§ TASK BRIEF:
From the listing below, copy only the lines from the line that contains "with (1535, 10)" to the line that contains "[Tweet on Twitter] (1702, 289)", counting those two lines as part of the copy.

# # # # # # #

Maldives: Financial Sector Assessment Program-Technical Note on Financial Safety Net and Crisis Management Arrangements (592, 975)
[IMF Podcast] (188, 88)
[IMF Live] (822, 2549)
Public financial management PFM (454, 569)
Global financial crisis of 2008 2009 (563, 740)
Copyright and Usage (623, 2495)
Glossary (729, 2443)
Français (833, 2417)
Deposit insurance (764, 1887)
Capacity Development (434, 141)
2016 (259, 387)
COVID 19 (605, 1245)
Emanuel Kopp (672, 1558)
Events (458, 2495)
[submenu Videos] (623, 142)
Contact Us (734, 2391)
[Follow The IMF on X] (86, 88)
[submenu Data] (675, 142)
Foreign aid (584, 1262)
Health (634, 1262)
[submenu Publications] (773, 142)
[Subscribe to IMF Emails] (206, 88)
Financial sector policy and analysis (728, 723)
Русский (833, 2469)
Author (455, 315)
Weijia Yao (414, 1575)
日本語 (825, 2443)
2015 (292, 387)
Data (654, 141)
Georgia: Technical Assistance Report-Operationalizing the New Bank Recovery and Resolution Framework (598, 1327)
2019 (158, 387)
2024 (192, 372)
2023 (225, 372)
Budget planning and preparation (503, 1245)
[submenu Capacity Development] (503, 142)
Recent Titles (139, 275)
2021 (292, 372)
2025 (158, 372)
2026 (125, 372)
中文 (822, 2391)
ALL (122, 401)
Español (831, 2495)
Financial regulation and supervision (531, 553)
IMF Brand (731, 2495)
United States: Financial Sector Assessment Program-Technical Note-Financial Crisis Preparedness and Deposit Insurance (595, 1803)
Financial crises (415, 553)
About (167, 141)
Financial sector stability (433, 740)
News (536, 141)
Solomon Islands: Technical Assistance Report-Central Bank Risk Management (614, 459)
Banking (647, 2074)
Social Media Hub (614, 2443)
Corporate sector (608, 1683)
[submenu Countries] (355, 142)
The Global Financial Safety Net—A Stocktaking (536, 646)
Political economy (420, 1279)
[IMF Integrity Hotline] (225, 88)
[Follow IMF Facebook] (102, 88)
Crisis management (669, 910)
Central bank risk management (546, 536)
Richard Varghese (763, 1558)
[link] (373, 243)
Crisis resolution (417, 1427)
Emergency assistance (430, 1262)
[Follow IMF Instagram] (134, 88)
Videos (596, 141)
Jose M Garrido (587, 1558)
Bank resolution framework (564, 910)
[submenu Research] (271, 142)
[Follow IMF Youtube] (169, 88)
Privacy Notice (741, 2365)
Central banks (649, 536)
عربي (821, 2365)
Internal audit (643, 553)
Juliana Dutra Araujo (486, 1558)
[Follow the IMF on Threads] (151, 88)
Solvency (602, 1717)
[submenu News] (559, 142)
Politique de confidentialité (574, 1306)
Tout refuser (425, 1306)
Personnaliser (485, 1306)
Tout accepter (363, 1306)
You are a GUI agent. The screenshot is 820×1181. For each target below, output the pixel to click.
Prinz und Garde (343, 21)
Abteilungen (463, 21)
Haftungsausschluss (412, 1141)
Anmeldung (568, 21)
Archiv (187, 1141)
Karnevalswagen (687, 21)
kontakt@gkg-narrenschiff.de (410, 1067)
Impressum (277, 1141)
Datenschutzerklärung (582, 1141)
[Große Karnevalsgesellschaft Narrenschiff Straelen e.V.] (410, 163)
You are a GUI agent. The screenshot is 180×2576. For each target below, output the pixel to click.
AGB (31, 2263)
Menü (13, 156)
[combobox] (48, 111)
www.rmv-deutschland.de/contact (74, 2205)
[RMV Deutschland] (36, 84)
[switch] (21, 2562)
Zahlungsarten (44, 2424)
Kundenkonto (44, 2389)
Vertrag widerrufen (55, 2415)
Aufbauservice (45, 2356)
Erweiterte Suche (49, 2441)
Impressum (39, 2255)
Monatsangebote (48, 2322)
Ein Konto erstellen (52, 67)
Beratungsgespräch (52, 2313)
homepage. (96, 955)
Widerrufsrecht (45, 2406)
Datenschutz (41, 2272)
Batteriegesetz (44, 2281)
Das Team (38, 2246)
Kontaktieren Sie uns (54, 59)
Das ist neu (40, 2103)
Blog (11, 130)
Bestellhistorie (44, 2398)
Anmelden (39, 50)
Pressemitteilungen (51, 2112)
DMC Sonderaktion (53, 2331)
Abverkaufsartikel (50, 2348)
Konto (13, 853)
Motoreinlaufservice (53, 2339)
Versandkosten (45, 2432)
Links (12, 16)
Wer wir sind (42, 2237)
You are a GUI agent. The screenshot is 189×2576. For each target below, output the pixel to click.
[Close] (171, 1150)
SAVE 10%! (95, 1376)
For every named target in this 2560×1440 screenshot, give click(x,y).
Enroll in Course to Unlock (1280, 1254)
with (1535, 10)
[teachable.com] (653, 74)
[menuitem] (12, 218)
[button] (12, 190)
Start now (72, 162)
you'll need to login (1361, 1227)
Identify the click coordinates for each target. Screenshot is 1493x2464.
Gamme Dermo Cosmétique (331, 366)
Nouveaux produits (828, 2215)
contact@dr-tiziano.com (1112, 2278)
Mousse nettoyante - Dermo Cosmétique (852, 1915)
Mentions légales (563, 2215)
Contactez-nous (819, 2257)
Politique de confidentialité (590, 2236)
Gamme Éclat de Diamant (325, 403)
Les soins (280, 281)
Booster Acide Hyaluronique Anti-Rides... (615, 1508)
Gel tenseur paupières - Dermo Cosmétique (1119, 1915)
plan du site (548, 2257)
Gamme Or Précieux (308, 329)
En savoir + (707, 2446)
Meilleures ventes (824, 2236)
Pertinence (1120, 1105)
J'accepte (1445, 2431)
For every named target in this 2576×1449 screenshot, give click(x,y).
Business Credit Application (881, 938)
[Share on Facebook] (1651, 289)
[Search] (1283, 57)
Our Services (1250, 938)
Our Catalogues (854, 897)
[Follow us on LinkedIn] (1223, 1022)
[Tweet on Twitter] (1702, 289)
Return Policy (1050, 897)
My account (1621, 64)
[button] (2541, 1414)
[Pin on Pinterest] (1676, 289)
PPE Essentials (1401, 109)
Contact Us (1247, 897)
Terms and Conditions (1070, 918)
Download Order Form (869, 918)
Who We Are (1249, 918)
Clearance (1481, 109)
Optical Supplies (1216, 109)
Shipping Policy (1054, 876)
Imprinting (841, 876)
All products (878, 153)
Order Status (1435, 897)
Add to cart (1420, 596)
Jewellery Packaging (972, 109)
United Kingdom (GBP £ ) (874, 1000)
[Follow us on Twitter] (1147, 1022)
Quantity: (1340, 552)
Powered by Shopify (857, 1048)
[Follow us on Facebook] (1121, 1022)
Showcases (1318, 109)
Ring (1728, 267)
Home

# # # # # # #

§ RESPONSE TO THIS TASK:
with (1535, 10)
[teachable.com] (653, 74)
[menuitem] (12, 218)
[button] (12, 190)
Start now (72, 162)
you'll need to login (1361, 1227)
Identify the click coordinates for each target. Screenshot is 1493x2464.
Gamme Dermo Cosmétique (331, 366)
Nouveaux produits (828, 2215)
contact@dr-tiziano.com (1112, 2278)
Mousse nettoyante - Dermo Cosmétique (852, 1915)
Mentions légales (563, 2215)
Contactez-nous (819, 2257)
Politique de confidentialité (590, 2236)
Gamme Éclat de Diamant (325, 403)
Les soins (280, 281)
Booster Acide Hyaluronique Anti-Rides... (615, 1508)
Gel tenseur paupières - Dermo Cosmétique (1119, 1915)
plan du site (548, 2257)
Gamme Or Précieux (308, 329)
En savoir + (707, 2446)
Meilleures ventes (824, 2236)
Pertinence (1120, 1105)
J'accepte (1445, 2431)
For every named target in this 2576×1449 screenshot, give click(x,y).
Business Credit Application (881, 938)
[Share on Facebook] (1651, 289)
[Search] (1283, 57)
Our Services (1250, 938)
Our Catalogues (854, 897)
[Follow us on LinkedIn] (1223, 1022)
[Tweet on Twitter] (1702, 289)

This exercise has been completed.